Our study has several limitations that must be taken into account. First of all, it may have unpredictable selection bias. Secondly, ASCVD patients in this article are confirmed cases by hospital, so that some potential ASCVD patients may be missed. This might lead to an underestimation of the prevalence of ASCVD in T2DM patients. Thirdly, as these associations are cross-sectional, the study design is incapable of estimating causal relation directly; therefore, our findings may suggest that PDR is an indicator, but not predictor of ASCVD. The adverse effects of DR on ASCVD in Chinese population should be confirmed further in a larger cohort study with a broader spectrum of potential confounding factors. However, we have no reasons to believe these would substantially bias the associations reported herein.

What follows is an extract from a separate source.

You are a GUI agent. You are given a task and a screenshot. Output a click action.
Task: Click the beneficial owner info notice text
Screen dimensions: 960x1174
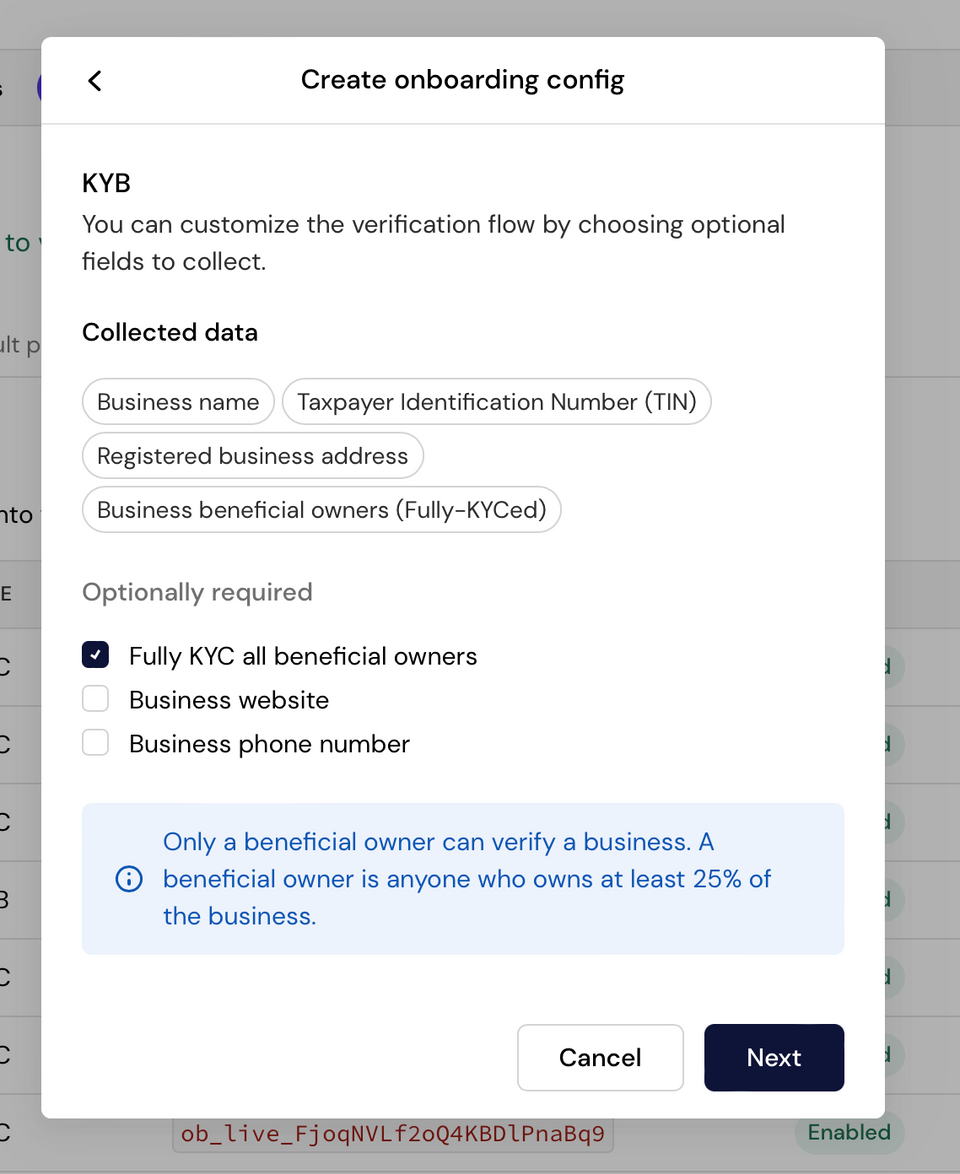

In conclusion, all our data confirm that DR associates strongly with ASCVD in the Chinese population with T2DM. With the severity of DR increasing, the risk of ASCVD also increases. After adjustment for traditional risk factors, PDR is an independent risk marker for ASCVD. Retinal blood vessel is the only microvascular which can be directly observed, it would certainly be exciting to assess whether the retinal microvasculature can be used as a ‘window’ into the state of the cardiovascular complications in patients with diabetes. DR is not only one of the most common microvascular complications of diabetes, but also a “warning sign” for ASCVD. Based on this research findings, we hope that clinicians should pay more attention to systemic vascular risk of the patients with DR, especially PDR, and suggest to incorporate PDR to clinical cardiovascular risk stratification in patients with diabetes.